→ What you will do
1/ Print the part of the passage on rising DI enrollment and costs that begins at the words "Two important trends" and ends after "participation in the labor force.".
2/ Write what comes next in the passage on rising DI enrollment and costs, starting right after its last sentence.

Two important trends in the constitution of the labor force over the past several decades have contributed to rising DI enrollment and costs: the aging of the workforce and the increased participation of women in the labor force. The former trend reflects the inherent susceptibility of an older population to disability, and to the extent that disability determinations hinge on the ability to adapt to other work, older workers are more likely to qualify for disability. The latter trend merely reflects the increased participation by women in the workforce. Greater overall participation and duration in the workforce by women has increased the total DI-insured population above what would have otherwise occurred absent increased female participation in the labor force.
Increased generosity of benefits has also increased program rolls and costs by increasing the incentive for individuals to apply for benefits who otherwise would not have applied or by granting benefits to individuals who otherwise would not have received them. Increased generosity reflects both specific policy changes as well as the relative value of DI benefits over time. In 1984, Congress passed the Disability Benefits Reform Act, which loosened standards for disability eligibility. These changes included allowing individuals to qualify for disability due to several conditions that may not have been singly qualified. Additional considerations of pain and mental illness were also allowed to be considered for a disability determination. These changes significantly increased the DI rolls, particularly among those with mental or musculoskeletal conditions, who tend to be younger than the average DI beneficiary. Accordingly, these individuals tend to receive benefits over a longer period of time than the typical beneficiary.
The relative value of DI benefits has also increased over time for lower-wage recipients due to higher income replacement rates for low-wage workers. Because the bend points are scaled up in each year by average wage growth, low-skilled individuals that are experiencing slower than average wage growth over time are replacing an ever-greater fraction of their earnings at the 90 rate described in the formula above. Owing to this and other factors, there have been substantial increases in replacement rates over time. For example among males between the ages of 50 and 61, replacement rates for tenth percentile workers increased from 55.2 percent to 64.0 percent while for the 25th percentile worker the increase was similar from 46.4 percent to 55.3 percent.

Extracted data entries:

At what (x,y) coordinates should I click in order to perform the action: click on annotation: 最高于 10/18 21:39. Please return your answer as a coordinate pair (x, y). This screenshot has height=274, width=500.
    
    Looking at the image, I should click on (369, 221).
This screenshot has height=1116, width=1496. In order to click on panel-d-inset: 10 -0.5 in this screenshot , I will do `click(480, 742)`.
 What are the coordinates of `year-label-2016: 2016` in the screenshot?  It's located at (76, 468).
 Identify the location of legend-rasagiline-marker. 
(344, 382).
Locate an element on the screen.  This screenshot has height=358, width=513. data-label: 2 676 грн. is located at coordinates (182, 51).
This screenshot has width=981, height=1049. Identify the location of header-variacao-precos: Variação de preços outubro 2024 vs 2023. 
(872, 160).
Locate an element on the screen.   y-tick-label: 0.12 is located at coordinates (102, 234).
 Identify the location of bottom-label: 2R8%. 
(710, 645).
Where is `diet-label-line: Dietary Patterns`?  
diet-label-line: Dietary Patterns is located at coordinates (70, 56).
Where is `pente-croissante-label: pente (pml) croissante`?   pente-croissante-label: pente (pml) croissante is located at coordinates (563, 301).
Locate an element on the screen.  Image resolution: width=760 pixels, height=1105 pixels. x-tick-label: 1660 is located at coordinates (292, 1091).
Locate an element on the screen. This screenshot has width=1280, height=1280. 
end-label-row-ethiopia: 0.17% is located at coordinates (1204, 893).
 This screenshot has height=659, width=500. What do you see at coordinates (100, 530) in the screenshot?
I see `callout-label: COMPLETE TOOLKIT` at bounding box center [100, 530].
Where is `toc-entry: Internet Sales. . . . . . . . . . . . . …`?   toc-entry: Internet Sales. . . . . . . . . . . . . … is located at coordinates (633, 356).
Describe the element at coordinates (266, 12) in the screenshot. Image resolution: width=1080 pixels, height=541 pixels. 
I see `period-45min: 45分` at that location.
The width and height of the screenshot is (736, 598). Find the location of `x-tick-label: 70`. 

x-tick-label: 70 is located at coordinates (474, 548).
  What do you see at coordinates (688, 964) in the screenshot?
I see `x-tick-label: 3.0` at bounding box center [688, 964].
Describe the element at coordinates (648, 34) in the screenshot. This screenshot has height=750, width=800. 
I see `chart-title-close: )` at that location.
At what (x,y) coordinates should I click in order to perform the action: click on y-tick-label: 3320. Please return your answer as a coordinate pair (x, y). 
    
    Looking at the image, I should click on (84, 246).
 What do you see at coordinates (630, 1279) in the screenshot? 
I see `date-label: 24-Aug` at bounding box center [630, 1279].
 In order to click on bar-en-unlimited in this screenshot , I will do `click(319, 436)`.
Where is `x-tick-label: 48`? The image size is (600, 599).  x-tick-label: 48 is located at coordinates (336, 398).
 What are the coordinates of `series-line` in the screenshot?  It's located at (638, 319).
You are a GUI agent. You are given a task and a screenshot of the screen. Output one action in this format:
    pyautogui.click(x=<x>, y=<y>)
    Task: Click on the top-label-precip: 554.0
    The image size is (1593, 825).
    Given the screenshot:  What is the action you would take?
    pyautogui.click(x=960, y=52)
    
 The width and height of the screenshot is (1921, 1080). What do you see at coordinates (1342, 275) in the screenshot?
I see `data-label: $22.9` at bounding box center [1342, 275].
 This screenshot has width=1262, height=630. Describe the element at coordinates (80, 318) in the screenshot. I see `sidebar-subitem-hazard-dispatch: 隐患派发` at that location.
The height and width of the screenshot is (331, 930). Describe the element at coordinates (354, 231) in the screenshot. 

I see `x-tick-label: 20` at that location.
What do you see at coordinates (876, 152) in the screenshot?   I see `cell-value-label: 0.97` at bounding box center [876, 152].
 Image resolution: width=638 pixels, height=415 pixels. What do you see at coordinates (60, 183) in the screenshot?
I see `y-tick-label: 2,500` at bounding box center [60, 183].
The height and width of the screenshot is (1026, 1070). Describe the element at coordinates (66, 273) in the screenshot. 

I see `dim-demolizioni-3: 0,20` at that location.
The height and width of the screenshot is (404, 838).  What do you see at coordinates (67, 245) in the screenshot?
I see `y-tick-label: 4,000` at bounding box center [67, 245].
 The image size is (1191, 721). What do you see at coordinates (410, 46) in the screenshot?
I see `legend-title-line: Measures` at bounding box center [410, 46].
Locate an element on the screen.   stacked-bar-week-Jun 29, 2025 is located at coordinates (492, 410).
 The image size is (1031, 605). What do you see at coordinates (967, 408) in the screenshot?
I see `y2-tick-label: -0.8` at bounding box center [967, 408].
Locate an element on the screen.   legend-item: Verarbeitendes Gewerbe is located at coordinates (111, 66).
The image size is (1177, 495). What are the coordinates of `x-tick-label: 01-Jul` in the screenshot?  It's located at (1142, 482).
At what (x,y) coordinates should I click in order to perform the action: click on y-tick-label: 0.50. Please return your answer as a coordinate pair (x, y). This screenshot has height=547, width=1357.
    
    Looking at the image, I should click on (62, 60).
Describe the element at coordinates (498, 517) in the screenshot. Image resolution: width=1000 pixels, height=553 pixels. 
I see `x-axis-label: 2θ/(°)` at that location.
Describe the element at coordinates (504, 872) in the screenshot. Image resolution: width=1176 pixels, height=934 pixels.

→ Responses by item number
1/
Two important trends in the constitution of the labor force over the past several decades have contributed to rising DI enrollment and costs: the aging of the workforce and the increased participation of women in the labor force. The former trend reflects the inherent susceptibility of an older population to disability, and to the extent that disability determinations hinge on the ability to adapt to other work, older workers are more likely to qualify for disability. The latter trend merely reflects the increased participation by women in the workforce. Greater overall participation and duration in the workforce by women has increased the total DI-insured population above what would have otherwise occurred absent increased female participation in the labor force.

2/
Lastly, labor market conditions have also increased DI rolls. In a growing economy, employment opportunities are more plentiful and attractive to an individual who might otherwise qualify for DI. Conversely, when employment opportunities are diminished, the disabled population may be particularly limited in their ability to find work. According to CBO, applications for DI reached an all-time high of over 2.9 million in 2010.
In summary, several concurrent factors have contributed to an overall increase in the number of beneficiaries as well as, in some cases, the duration of benefit payments. Some work has been done to ascribe the contribution of each of these factors to growth in the DI rolls over time. While inexact, these estimates do illuminate the trends in DI beneficiary growth.
Table 4: Determinant of DI Growth
Note the totals do exceed 100 percent, which the authors ascribe to the possibility of some overlap of factors, as well as some countervailing forces that are not captured in the table, such as the relative improvement in morbidity among the non-elderly.
Past Financing Efforts
The Social Security system as a whole has faced financing shortfalls several times in the past. In lieu of a net payroll tax increase, which appears unlikely in the next two years, Congress could pursue avenues of financing the DI trust fund that it has employed in the past. To address past financing shortfalls, either in the DI or OASI trust funds, Congress has relied upon to mechanisms – interfund borrowing and tax reallocation.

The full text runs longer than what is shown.